___ AVAILABLE DATA
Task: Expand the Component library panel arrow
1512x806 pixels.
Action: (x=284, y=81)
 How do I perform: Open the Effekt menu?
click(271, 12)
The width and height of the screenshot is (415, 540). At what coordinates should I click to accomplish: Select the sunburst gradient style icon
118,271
______
___ AVAILABLE DATA
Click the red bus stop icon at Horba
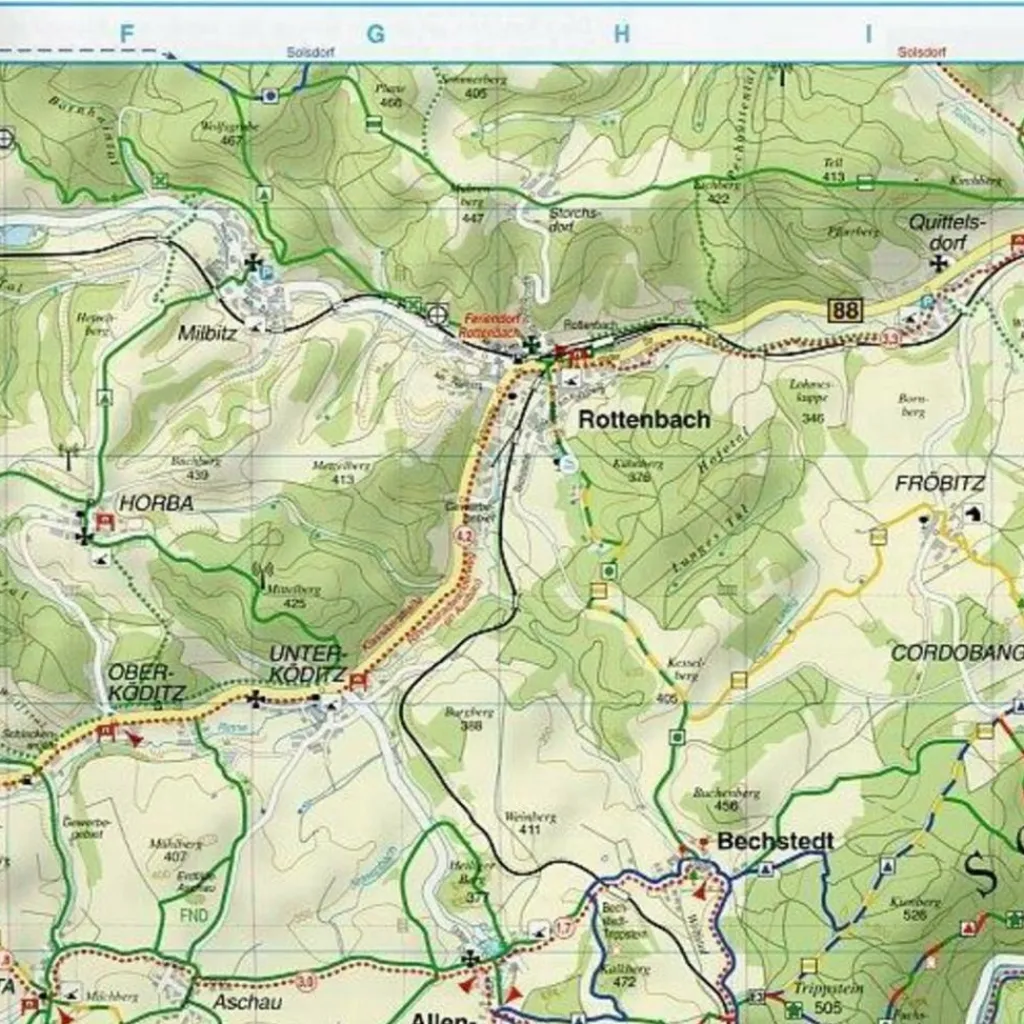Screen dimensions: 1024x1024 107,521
______
___ AVAILABLE DATA
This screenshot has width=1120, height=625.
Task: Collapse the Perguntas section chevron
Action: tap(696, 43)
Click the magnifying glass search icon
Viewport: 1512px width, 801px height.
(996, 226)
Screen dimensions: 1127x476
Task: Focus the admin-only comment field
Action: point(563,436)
______
Extract every line above that contains the word "height", matching case exactly.

The width and height of the screenshot is (415, 540). At what coordinates should I click to accomplish: Select the sunburst gradient style icon
This screenshot has width=1120, height=625.
Viewport: 1512px width, 801px height.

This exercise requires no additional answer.